Generative AI holds significant transformative potential and has already gained widespread adoption. However, it also comes with limitations and security implications that need to be addressed. For example, tools such as ChatGPT cannot guarantee the veracity of their output, so users must exercise caution and independently verify the results.
To tackle these challenges, we have adopted a two-pronged approach:
- We have adopted and communicated Dentons' global policy on the acceptable use of generative AI, ensuring that all firm members are aware of the guidelines. Additionally, we have circulated an internal white paper providing extensive education and background information on the topic while highlighting specific risks and considerations relevant to the legal industry.
- We have organised in-house sessions that serve as both educational tools and forums for vital discussions on generative AI. These enable our firm members to stay informed on the latest developments, share insights, and collectively address the associated challenges.
By taking proactive measures, we ensure that we stay ahead of the curve in leveraging generative AI while mitigating any potential risks it may pose, thereby enabling us to navigate this evolving technology landscape responsibly and effectively.

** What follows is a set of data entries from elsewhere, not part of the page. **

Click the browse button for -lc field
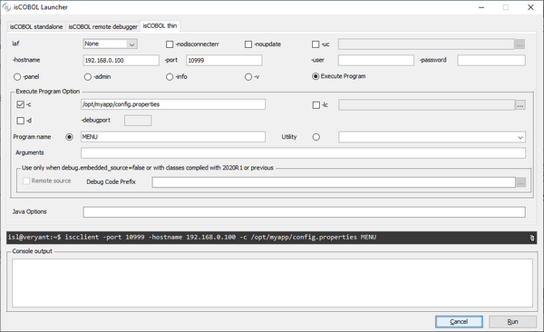This screenshot has width=544, height=332. 520,105
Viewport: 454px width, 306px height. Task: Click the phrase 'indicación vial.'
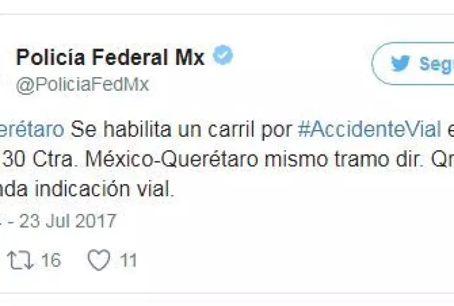(104, 189)
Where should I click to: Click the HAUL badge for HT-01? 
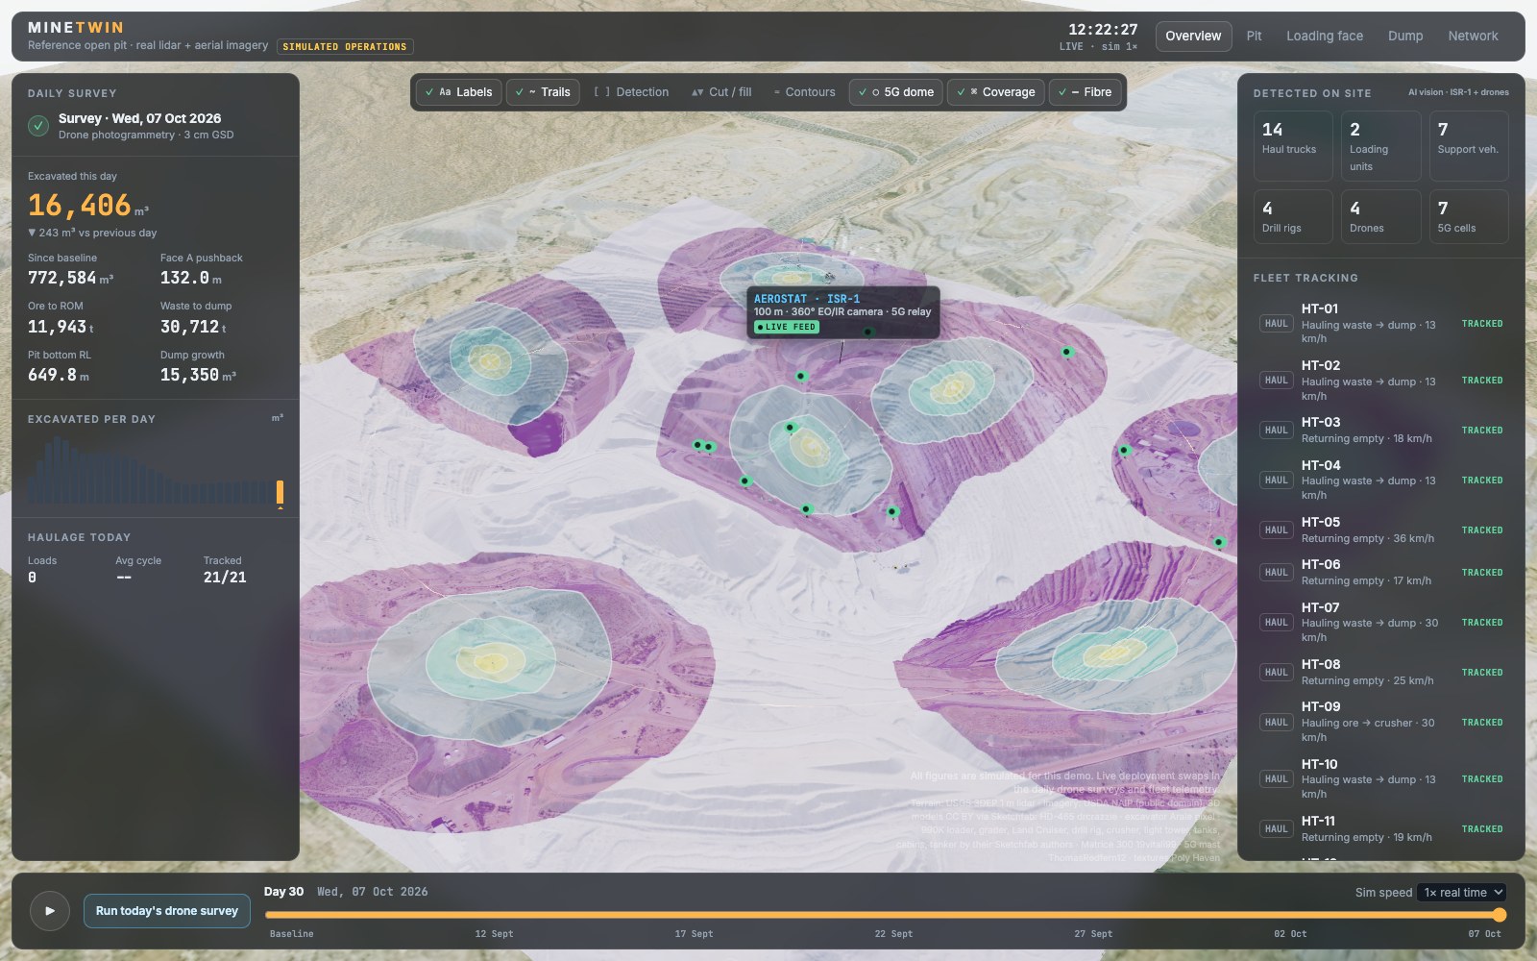(1276, 324)
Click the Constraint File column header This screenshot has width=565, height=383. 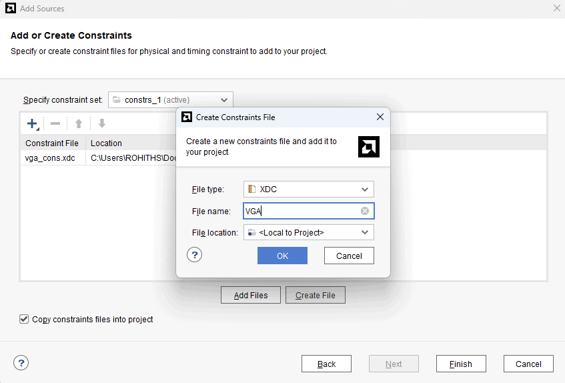click(52, 143)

DANIELLE BENECKE, founder and global head of machine learning practice, Baker McKenzie: Baker McKenzie has been piloting OpenAI's GPT series and other large language or foundation models since well before the release of ChatGPT when other firms and industry players started to take notice. Client and industry feedback is that our application and understanding of the impact of AI is market-leading, including more recent advances in generative AI.

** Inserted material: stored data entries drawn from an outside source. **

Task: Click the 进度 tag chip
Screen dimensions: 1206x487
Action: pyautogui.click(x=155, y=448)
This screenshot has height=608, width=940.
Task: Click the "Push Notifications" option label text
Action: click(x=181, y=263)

There's an important distinction between a firm or other industry player's use of an application like ChatGPT, on the one hand, and the use of the underlying large language models on the other. For instance, we do not allow our people to use an external "consumer" app like ChatGPT in connection with confidential client data or information. It goes without saying that such use would raise significant legal privilege, data governance, IT security and other risks.
For other types of use cases, we have adopted what we call a "permission and support" governance framework. We don't have a blanket prohibition but ask teams who want to work with such apps or models to centrally coordinate so we can: 1. manage the risks; 2. understand use cases and where demand is coming from; and 3. provide guidance and support.
We also have a growing set of internal tools and capabilities that enable the use of models such as the GPT series with appropriate safeguards including around IT security, professional responsibility and client permission. Legal industry players need to think about their governance and investment strategy across multiple commercial and technology stack layers. The tech and market conversation have already evolved to a point where this is not about any one app - it's about using foundation models and apps powered by them more broadly.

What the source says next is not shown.